Mycophenolate mofetil-induced colitis versus colonic graft-versus-host disease: a comparative histologic study with artificial intelligence model development
Rofyda Elhalaby and Priyadharshini Sivasubramaniam contributed equally to this work.
Abstract
Aim
The aim of this study was to compare the histopathologic features of MMF-induced colitis and colonic GVHD and develop a digital tool using deep learning convolutional neural networks (CNNs) to semi-automate the quantification of eosinophils.
Methods
MMF and GVHD colitis cases were retrieved. A cohort of transplant patients who were at risk for developing GVHD and were on MMF at the time of biopsy was also identified. Cases were reviewed for histologic features and a deep learning CNN was trained to quantify lamina propria eosinophils. Clinical history was collected.
Results
Ninety-five patients were included in the study group: GVHD (n = 37), MMF (n = 25) and GVHD vs. MMF (n = 33). Within the GVHD vs. MMF group, one patient was thought to have definitive MMF colitis and one possible MMF colitis. The GVHD group had a significantly higher apoptotic count compared to the MMF group (median: 7 vs. 2, P = 0.03). Neuroendocrine aggregates were present in the GVHD (N = 12) and GVHD vs. MMF (N = 4) groups while absent in the MMF group. The MMF group had a higher semi-quantitative eosinophil score and a higher automated eosinophil count as detected by the deep learning CNN (median eos/HPF: MMF 19.2, GVHD vs. MMF 3.6, GVHD 3.4, P < 0.001).
Conclusions
Lower eosinophil counts, higher apoptotic counts and neuroendocrine cell aggregates favour the diagnosis of GVHD. AI models for eosinophil quantification may serve as an ancillary tool for assessing this differential diagnosis. Given the rarity of MMF-induced colitis in SCT patients, pathologists should have a high threshold for making this diagnosis in this population.
Graphical Abstract
Mycophenolate-induced colitis and graft-versus-host disease (GVHD) colitis have overlapping histology.
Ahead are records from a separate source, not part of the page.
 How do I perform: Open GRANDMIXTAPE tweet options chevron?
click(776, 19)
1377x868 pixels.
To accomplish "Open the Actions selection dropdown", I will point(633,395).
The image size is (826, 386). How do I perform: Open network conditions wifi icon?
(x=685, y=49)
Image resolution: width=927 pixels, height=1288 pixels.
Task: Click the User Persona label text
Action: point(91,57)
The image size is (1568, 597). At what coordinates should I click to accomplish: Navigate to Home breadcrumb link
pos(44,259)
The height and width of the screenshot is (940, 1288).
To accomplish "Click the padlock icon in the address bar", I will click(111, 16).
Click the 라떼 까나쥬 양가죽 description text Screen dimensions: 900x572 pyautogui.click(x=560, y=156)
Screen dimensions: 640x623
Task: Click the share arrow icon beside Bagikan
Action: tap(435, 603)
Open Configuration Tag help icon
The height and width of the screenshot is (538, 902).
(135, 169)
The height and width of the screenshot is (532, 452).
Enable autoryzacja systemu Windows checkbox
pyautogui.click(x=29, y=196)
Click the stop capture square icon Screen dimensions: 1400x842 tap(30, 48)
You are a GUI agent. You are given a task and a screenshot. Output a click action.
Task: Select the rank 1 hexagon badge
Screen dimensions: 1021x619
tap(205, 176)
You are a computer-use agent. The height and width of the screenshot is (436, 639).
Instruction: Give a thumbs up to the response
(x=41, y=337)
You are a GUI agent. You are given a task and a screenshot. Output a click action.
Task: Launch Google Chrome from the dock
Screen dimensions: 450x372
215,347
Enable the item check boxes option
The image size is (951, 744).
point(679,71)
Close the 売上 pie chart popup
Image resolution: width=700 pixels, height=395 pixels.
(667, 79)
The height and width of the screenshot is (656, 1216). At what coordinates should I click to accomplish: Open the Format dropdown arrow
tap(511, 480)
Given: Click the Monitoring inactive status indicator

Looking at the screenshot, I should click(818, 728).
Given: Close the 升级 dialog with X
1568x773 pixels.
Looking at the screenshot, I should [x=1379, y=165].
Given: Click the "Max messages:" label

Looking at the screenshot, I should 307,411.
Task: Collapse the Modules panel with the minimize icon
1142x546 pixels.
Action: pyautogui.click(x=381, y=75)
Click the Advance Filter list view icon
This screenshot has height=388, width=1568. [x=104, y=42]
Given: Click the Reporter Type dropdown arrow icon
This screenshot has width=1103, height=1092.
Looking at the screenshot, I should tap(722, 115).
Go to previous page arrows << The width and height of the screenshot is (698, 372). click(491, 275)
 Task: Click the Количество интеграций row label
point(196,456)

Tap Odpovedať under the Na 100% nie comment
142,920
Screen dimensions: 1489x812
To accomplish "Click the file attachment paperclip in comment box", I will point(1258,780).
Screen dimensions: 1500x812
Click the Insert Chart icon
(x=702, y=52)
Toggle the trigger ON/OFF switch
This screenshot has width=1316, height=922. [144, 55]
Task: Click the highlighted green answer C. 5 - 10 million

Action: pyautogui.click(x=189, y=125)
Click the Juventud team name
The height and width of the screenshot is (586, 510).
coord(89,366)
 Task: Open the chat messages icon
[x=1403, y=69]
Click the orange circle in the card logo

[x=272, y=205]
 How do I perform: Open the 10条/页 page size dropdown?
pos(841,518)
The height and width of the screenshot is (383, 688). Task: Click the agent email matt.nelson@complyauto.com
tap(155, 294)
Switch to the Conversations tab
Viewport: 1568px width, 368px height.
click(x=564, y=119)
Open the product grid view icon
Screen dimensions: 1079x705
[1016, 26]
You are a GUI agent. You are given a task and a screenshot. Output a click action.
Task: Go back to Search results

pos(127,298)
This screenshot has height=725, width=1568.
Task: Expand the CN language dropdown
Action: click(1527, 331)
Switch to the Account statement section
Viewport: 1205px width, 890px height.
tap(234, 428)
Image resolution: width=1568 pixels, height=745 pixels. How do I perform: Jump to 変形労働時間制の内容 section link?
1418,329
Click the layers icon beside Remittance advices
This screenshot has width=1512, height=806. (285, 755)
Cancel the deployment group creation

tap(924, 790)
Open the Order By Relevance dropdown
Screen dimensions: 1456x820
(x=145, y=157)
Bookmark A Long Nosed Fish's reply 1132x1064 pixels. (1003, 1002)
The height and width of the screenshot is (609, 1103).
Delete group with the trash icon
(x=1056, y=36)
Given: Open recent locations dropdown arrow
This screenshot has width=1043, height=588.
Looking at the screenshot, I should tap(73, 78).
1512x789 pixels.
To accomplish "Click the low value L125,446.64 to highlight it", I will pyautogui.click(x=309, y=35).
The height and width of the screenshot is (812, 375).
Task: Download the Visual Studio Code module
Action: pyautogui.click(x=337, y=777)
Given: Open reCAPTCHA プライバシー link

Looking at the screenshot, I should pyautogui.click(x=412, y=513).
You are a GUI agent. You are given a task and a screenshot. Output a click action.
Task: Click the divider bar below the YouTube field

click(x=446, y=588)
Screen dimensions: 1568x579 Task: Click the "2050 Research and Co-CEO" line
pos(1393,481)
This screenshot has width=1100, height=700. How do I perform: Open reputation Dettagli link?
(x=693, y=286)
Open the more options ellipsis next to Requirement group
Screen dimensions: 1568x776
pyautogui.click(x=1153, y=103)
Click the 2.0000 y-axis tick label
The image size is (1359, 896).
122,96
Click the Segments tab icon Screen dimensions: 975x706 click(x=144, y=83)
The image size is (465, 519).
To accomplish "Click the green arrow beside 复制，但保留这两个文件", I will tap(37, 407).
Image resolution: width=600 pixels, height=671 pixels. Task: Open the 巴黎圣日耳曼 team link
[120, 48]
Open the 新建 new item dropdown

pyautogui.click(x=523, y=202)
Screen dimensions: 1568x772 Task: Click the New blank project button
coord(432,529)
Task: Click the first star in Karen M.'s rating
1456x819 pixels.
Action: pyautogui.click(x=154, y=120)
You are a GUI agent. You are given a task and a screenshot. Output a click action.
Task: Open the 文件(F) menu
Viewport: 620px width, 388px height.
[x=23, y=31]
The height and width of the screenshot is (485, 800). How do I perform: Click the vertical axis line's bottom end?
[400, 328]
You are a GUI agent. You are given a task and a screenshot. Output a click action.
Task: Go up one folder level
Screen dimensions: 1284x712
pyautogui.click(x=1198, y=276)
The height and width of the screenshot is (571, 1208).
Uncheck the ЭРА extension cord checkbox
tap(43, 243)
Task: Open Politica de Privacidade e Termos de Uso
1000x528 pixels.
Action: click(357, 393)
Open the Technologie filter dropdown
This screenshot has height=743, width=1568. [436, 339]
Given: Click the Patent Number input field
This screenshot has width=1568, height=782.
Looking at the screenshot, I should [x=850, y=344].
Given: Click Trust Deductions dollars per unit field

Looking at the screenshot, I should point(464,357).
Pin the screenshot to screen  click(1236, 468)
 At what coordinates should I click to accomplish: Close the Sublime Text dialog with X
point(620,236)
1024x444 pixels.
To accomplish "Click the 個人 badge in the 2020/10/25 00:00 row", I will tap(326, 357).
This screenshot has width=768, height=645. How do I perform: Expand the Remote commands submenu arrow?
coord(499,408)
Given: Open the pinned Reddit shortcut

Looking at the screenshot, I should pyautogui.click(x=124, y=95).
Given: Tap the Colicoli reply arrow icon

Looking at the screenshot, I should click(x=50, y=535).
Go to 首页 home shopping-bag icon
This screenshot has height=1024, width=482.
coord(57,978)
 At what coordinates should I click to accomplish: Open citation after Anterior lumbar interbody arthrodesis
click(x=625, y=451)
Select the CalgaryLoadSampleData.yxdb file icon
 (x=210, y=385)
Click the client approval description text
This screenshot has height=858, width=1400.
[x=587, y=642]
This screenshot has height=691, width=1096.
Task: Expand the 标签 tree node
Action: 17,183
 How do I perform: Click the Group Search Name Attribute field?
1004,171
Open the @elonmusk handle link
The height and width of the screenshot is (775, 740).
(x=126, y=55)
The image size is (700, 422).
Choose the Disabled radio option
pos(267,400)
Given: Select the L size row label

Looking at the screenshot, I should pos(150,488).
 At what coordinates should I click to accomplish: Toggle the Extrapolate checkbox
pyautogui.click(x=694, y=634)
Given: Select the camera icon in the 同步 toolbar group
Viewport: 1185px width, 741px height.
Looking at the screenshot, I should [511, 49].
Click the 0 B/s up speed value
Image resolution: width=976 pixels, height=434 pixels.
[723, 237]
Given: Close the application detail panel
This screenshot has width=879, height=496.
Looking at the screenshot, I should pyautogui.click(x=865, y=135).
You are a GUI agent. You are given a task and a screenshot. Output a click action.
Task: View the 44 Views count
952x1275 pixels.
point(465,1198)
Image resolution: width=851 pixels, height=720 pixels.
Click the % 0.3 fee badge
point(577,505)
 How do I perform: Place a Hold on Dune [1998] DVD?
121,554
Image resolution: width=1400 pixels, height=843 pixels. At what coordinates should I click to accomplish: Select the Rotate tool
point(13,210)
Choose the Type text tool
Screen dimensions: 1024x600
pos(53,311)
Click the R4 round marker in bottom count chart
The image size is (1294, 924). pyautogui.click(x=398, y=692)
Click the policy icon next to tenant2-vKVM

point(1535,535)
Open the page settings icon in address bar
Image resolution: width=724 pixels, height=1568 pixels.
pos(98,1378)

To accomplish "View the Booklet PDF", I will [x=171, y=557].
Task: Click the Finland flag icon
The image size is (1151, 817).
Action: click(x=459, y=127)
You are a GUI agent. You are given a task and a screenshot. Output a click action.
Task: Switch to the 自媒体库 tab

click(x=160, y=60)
Lower eosinophil counts, higher apoptotic counts and neuroendocrine cell aggregates are histological features that favour the diagnosis of GVHD. AI models for eosinophil quantification may serve as an ancillary tool for assessing this differential diagnosis.
Conflicts of interest
The authors have no relevant conflicts of interest to disclose.
Open Research
Data availability statement
The data that support the findings of this study are available on request from the corresponding author. The data are not publicly available due to privacy or ethical restrictions.